По правде сказать, вал поэзии, обрушивавшийся на меня ежедневно, был таков, что иногда я впадал в состояние прострации, утрачивая органы поэти­ческого осязания и чувствуя, что вот-вот — и уже не смогу отличить плохих стихов от хороших. Хотелось повесить (чтобы не повеситься) над своим письменным столом в редакции — в качестве объяснения с авторами — выразительные строки самого Кушнера:

За что нам везенье такое, вертлявых плотвичек не счесть?

Чем стихотворенье плохое хорошего хуже, Бог весть!

Как будто по илу ступаю в сплетенье придонной травы.

Сказал бы я честно: не знаю — да мне доверяют, увы.

Однако в отдельных случаях конфликты с автора­ми далеко выходили за пределы эстетические и за­трагивали саму идеологию журнала, его стратегию.

И прежде всего, конечно, я имею в виду злосчаст­ный «национальный вопрос». Однажды переводчик Яков Козловский передал в отдел собственную по­эму «Князь Барятинский». Поэма была посвящена очень деликатной исторической теме — завоеванию Северного Кавказа, «...одни народы добровольно присоединились к России, другие были присоеди­нены. В Дагестане по указанию местного начальства тщетно разыскивают факты, которые подтвердили бы добровольное присоединение к России», — язвитель­но заметил Р. Гамзатов, «депутат», «лауреат» и пр., которого трудно было заподозрить в оппозиционных настроениях. Русско-кавказская война, закончивша­яся трудной победой над Шамилем, длилась чуть ли не полвека. Но поэме Я. Козловского ни опыт русской классики (я уже упоминал в этой связи толстовского «Хаджи-Мурата»), ни позиции самого Гамзатова на пользу не пошли. Третьестепенный полководец, цар­ский наместник князь Барятинский, которому сдался Шамиль, представал в поэме фигурой подлинно мо­нументальной, во всем великолепии царских чинов и регалий: «Тишина в поднебесных пределах, / И за­думался князь в вышине. / На груди — два Георгия белых / И клинок золотой на ремне» (цитирую по ори­гиналу, думаю, что поэма эта уже не раз была опубли­кована). В отличие от князя, Шамиль был изображен в ситуации вынужденной лести, униженности, старческих слабостей и болезней, для чего автор обильно уснастил поэтический текст цитатами из подлинных писем Шамиля Барятинскому во времена калужской ссылки, а также из Медины, по пути в Мекку, где он во время паломничества и умер.
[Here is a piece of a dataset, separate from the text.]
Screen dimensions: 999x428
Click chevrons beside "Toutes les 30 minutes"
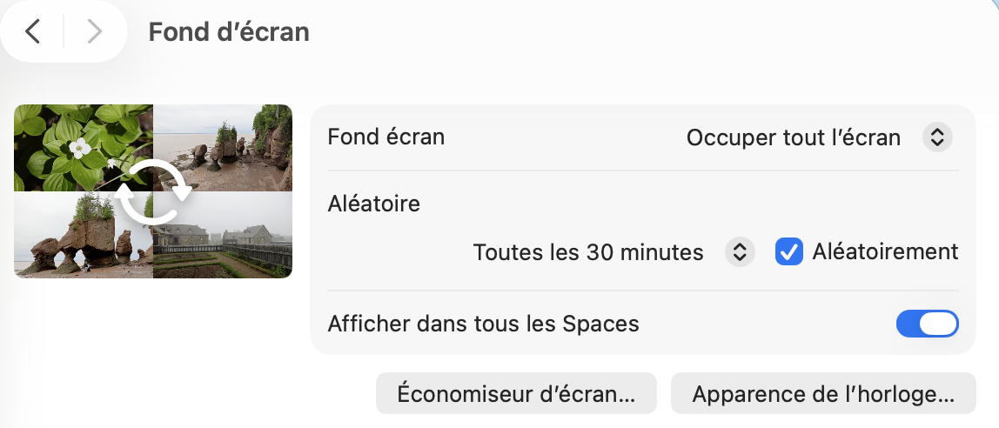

Внутреннее состояние Шамиля перед смертью, согласно этой поэме, — состояние раба, осчастливленного господином: «Испросил у царя разрешенье», «прощены ему все прегрешенья», «совесть чиста». Воображение поэта разыгралось настолько, что у него в поэме перед оча­ми Шамиля, даже на смертном одре, величественный Барятинский этаким сказочным всадником «скачет вдаль по вершинам седым».

Одним словом, печатать это произведение я не стал...

О русской или русскоязычной поэзии я мог судить по оригиналу. Однако за ее пределами простиралась зона переводов, полная неизвестности и предполагав­шая разве что весьма рискованное доверие. Все мы так или иначе были потенциальными жертвами некоего межнационального розыгрыша. Широко в ходу был остроумный апокриф о национальном авторе, который написал одно-единственное стихотворение, превра­тившееся путем постоянных «перепереводов» с одного национального языка на другой в целый поэтический сборник. В каждой шутке есть доля шутки, но вот что я прочитал в автореферате докторской диссертации 2011 года: «Иные переводы из Стальского (речь идет о знаменитом когда-то на всю страну лезгинском на­родном поэте Сулеймане Стальском. — В. К.) настоль­ко разнятся со своими оригиналами, что их принима­ют за совершенно другие произведения. Их обратно переводят («перепереводят») на лезгинский язык»!